## What you have to do
Copy word for word the lines of the data from the one containing "coordinates (681, 423)." through the one containing "coordinates (1207, 66).", including both of those lines.

## Working data
++++++++

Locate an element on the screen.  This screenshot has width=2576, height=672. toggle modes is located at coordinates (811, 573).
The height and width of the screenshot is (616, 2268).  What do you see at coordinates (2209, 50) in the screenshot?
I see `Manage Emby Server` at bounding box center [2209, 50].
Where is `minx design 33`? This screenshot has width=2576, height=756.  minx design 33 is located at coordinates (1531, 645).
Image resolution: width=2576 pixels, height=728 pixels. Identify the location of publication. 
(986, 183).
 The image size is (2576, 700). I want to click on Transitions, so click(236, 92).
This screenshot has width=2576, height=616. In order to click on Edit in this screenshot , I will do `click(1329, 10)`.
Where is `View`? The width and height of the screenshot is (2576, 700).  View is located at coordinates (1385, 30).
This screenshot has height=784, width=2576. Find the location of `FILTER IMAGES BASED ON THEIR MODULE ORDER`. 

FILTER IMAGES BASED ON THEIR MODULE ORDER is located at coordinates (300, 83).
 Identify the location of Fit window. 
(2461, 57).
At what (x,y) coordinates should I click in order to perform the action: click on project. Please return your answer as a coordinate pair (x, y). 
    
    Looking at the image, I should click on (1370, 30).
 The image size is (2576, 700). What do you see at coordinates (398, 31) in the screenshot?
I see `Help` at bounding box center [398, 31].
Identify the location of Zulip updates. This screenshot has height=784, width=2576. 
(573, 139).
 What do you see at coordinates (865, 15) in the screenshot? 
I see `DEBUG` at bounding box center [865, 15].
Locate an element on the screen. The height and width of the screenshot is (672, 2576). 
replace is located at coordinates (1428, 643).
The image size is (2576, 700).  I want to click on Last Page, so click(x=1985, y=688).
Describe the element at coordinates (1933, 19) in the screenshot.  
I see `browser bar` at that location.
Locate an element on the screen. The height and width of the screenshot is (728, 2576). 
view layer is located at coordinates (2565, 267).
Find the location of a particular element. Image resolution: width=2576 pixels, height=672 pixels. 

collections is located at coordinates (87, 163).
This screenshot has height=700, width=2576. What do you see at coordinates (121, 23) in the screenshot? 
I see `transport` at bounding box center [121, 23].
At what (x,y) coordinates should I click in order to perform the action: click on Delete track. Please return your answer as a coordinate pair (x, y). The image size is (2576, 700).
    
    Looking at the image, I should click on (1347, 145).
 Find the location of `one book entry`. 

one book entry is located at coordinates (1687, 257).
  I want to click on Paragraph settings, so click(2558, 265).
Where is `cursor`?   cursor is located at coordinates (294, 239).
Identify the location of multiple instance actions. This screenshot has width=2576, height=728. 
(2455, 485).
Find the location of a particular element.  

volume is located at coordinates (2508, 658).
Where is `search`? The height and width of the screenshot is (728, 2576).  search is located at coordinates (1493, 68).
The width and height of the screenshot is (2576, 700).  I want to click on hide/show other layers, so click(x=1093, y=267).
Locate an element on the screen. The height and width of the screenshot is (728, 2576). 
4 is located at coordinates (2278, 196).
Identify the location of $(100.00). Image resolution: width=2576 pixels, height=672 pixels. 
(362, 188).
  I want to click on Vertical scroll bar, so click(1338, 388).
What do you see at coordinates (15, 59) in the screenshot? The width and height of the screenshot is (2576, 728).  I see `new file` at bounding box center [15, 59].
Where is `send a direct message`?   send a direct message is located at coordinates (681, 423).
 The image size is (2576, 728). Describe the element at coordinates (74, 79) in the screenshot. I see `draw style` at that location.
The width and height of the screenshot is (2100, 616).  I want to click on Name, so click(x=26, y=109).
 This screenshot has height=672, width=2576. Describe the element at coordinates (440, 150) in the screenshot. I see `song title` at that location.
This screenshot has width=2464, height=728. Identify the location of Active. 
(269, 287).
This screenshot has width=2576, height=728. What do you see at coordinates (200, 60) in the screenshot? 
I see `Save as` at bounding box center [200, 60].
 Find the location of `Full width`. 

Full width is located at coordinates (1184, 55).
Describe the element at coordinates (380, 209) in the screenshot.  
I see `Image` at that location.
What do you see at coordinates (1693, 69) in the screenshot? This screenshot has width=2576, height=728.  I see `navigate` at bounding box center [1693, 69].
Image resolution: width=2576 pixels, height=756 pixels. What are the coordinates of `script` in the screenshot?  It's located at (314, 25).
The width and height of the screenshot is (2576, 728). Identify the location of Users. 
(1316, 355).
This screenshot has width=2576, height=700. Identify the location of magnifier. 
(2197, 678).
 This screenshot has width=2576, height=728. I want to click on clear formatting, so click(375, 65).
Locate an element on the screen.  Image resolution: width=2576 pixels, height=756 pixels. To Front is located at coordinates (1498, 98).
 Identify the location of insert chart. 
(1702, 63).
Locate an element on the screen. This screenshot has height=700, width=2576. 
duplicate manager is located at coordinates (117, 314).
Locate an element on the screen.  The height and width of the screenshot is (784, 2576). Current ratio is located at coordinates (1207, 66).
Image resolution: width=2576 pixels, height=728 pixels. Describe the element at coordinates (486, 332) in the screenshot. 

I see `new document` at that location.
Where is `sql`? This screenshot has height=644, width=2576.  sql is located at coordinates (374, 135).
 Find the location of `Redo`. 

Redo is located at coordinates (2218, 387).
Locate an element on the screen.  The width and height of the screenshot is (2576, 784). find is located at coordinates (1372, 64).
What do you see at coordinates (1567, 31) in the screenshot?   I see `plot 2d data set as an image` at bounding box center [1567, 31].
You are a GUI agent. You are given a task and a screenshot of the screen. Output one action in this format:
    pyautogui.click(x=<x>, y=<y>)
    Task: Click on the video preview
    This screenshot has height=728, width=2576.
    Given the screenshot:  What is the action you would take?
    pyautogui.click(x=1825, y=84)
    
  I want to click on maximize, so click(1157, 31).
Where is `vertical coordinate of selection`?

++++++++

## Result below
Where is `send a direct message`?   send a direct message is located at coordinates (681, 423).
 The image size is (2576, 728). Describe the element at coordinates (74, 79) in the screenshot. I see `draw style` at that location.
The width and height of the screenshot is (2100, 616).  I want to click on Name, so click(x=26, y=109).
 This screenshot has height=672, width=2576. Describe the element at coordinates (440, 150) in the screenshot. I see `song title` at that location.
This screenshot has width=2464, height=728. Identify the location of Active. 
(269, 287).
This screenshot has width=2576, height=728. What do you see at coordinates (200, 60) in the screenshot? 
I see `Save as` at bounding box center [200, 60].
 Find the location of `Full width`. 

Full width is located at coordinates (1184, 55).
Describe the element at coordinates (380, 209) in the screenshot.  
I see `Image` at that location.
What do you see at coordinates (1693, 69) in the screenshot? This screenshot has width=2576, height=728.  I see `navigate` at bounding box center [1693, 69].
Image resolution: width=2576 pixels, height=756 pixels. What are the coordinates of `script` in the screenshot?  It's located at (314, 25).
The width and height of the screenshot is (2576, 728). Identify the location of Users. 
(1316, 355).
This screenshot has width=2576, height=700. Identify the location of magnifier. 
(2197, 678).
 This screenshot has width=2576, height=728. I want to click on clear formatting, so click(375, 65).
Locate an element on the screen.  Image resolution: width=2576 pixels, height=756 pixels. To Front is located at coordinates (1498, 98).
 Identify the location of insert chart. 
(1702, 63).
Locate an element on the screen. This screenshot has height=700, width=2576. 
duplicate manager is located at coordinates (117, 314).
Locate an element on the screen.  The height and width of the screenshot is (784, 2576). Current ratio is located at coordinates (1207, 66).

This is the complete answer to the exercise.